Reproductive hormone levels and differential mitochondria-related oxidative gene expression as potential mechanisms for gender differences in cardiosensitivity to Doxorubicin in tumor-bearing spontaneously hypertensive rats.

Abstract

Chemotherapy with doxorubicin (Dox) causes dose-limiting cardiotoxicity. We investigated the role that gender has on cardiosensitivity to Dox treatment by evaluating reproductive hormone levels in male, castrated male (c-male), female and ovariectomized female (o-female) adult spontaneously hypertensive rats (SHRs) and expression of mitochondria-related genes in male and female adult SHRs. SST-2 breast tumor-bearing SHRs were treated with saline, Dox, dexrazoxane (Drz) or both Dox and Drz and monitored for 14 days. Tumor size was used to monitor anticancer activity. Heart weight, cardiac lesion score and serum levels of cardiac troponin T (cTnT) were used to determine cardiotoxicity. Serum estradiol (E2) and testosterone were evaluated using electrochemiluminescence immunoassays.

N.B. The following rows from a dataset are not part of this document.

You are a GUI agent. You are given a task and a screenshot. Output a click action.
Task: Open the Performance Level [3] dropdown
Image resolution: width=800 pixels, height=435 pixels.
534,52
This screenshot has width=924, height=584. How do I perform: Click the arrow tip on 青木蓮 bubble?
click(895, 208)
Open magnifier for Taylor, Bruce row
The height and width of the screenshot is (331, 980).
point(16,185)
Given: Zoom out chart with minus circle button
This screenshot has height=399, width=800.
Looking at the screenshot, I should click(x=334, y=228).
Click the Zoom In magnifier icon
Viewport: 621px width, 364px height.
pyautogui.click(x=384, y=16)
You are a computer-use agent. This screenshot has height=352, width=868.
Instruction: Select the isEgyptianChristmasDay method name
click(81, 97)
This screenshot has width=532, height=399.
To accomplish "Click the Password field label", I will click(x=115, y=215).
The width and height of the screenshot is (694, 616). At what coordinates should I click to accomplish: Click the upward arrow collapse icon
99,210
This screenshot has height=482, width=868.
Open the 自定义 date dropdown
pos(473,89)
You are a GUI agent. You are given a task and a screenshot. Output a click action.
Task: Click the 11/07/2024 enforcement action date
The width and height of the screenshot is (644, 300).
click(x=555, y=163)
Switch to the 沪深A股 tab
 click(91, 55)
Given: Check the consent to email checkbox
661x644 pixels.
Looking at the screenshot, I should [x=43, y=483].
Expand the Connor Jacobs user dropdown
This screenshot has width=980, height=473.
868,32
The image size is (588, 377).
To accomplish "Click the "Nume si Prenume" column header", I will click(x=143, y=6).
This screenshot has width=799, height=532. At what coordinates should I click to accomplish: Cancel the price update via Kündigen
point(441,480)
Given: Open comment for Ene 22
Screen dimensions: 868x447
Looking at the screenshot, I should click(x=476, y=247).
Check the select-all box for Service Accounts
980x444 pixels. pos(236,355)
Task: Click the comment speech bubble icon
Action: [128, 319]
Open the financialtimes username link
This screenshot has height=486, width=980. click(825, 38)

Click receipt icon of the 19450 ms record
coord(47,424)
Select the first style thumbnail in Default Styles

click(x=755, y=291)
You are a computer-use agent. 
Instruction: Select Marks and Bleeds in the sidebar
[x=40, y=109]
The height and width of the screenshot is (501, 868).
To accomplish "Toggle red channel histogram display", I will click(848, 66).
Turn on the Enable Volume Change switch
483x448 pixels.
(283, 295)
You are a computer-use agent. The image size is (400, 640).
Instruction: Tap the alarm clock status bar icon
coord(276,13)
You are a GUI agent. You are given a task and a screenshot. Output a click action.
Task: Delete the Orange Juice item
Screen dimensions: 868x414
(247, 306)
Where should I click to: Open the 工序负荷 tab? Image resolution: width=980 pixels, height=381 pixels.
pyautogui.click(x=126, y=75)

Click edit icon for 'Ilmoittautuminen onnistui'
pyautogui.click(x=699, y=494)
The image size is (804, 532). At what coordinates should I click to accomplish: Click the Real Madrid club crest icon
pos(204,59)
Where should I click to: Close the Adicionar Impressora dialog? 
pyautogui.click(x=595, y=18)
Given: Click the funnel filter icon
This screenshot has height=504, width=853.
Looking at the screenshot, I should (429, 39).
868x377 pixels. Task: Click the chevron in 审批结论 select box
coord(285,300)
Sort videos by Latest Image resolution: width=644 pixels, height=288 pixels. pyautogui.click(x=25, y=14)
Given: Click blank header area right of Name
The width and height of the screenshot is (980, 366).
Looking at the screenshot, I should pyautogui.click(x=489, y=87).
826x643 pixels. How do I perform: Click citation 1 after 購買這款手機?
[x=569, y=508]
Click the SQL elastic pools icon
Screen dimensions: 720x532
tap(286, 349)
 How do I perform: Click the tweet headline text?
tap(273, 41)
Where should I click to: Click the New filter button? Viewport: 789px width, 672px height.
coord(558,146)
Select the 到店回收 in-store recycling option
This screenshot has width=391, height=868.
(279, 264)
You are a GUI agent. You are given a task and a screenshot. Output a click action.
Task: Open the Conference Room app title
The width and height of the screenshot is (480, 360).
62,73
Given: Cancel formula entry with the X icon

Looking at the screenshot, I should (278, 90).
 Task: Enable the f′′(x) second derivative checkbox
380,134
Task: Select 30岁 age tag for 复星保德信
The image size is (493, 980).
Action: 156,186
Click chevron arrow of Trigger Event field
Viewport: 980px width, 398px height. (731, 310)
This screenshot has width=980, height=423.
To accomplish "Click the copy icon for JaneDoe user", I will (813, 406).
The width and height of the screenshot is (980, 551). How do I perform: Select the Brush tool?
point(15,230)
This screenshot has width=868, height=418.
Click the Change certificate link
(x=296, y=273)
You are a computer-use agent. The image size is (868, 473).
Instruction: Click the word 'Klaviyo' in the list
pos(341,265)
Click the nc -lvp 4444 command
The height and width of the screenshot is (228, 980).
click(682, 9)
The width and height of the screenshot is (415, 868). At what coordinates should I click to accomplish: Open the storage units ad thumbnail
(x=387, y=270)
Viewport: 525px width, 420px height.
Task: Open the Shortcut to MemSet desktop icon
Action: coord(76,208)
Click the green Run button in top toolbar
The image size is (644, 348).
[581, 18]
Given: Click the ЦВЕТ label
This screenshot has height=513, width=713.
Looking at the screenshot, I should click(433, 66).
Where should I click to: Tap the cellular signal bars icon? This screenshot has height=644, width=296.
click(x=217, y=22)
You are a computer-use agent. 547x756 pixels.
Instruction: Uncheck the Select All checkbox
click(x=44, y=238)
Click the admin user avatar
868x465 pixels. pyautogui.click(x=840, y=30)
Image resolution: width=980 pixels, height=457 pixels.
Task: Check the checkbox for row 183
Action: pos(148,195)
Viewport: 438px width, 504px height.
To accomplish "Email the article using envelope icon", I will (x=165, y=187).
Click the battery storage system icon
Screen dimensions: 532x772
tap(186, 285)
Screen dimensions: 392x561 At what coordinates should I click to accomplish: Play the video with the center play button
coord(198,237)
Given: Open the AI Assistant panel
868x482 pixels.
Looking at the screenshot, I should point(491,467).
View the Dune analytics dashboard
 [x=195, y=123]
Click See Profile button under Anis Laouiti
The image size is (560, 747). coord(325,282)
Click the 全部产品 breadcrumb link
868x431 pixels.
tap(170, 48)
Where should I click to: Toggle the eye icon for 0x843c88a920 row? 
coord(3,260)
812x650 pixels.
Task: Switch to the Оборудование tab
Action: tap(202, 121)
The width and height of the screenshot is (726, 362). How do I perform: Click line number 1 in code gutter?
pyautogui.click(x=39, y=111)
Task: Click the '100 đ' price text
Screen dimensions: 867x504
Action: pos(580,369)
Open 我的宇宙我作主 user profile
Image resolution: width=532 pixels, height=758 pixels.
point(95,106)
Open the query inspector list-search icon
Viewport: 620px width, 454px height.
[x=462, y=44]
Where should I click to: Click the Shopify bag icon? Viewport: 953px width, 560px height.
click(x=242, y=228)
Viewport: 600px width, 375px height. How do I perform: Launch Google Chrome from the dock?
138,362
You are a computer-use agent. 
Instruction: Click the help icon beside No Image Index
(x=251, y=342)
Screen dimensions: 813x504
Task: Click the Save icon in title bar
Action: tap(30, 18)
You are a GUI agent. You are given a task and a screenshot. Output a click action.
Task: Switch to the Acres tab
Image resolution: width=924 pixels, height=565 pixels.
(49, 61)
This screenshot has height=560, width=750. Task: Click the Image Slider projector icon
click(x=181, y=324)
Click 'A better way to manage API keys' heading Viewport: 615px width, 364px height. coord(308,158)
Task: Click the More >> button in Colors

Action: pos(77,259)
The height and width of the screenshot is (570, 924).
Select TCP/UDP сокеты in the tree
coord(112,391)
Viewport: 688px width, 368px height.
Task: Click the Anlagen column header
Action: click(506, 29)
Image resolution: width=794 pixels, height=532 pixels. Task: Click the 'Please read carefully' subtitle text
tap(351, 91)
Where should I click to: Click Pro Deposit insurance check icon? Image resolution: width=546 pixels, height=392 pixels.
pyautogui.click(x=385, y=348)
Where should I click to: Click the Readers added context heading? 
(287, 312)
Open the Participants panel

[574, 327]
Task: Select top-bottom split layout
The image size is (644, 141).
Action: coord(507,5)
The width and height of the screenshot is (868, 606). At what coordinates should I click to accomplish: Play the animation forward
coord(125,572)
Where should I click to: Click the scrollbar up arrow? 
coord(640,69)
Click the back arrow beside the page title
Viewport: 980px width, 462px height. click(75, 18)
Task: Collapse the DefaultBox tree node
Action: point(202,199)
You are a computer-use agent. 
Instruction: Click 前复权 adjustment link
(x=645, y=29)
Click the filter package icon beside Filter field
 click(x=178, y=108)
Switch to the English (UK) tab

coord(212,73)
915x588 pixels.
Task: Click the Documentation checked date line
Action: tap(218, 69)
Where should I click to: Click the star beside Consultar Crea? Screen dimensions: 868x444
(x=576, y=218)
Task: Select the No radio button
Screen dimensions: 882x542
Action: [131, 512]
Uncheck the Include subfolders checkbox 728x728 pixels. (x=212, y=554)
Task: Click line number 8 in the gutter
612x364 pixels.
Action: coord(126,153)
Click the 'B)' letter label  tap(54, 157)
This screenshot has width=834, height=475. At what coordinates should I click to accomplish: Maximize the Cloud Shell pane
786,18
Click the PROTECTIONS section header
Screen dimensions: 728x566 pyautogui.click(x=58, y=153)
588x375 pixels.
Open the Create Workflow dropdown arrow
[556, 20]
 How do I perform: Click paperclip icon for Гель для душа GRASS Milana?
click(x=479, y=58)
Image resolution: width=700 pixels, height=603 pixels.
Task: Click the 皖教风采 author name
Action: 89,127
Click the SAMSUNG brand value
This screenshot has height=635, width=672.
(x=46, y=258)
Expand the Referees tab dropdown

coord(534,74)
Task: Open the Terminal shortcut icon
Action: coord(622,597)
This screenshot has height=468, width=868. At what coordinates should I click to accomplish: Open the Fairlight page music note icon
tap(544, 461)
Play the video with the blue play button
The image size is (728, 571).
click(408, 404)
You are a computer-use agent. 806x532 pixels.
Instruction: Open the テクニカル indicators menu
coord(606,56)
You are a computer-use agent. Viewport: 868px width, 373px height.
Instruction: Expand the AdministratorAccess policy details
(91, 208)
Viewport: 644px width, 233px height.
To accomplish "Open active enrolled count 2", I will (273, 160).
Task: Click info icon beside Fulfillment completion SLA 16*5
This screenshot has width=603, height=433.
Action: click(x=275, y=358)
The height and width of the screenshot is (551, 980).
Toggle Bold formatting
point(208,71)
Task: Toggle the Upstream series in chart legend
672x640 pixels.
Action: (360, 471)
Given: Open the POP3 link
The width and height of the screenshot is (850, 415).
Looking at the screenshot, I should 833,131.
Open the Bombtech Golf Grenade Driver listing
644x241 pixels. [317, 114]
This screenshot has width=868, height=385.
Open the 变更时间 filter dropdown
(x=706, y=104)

Expression of mitochondria-related genes was profiled in heart by MitoChip array analyses. Dox significantly reduced tumor volume (±Drz) and increased heart weight in all genders (13-30% vs. control). Higher heart lesion scores were observed in reproductively normal animals (male 2.9, female 2.2) than in hormone-deficient animals (c-male 1.7, o-female 1.9). Lesion score and cTnT inversely correlated with hormone levels. Reduced levels of both sex hormones were observed after Dox treatment. Gene expression analyses of Dox-treated hearts showed significant differential expression of oxidative stress genes in male hearts and apoptotic genes in both male and female hearts. Our results demonstrate that adult tumor-bearing male SHRs are more cardiosensitive to Dox than female or hormone-deficient animals. We provide evidence to suggest that reproductive hormones negatively regulate or are inhibited by Dox-induced cardiotoxicity and the selective cytotoxic mechanism likely functions through the greater activation of oxidative stress and apoptosis in male SHRs.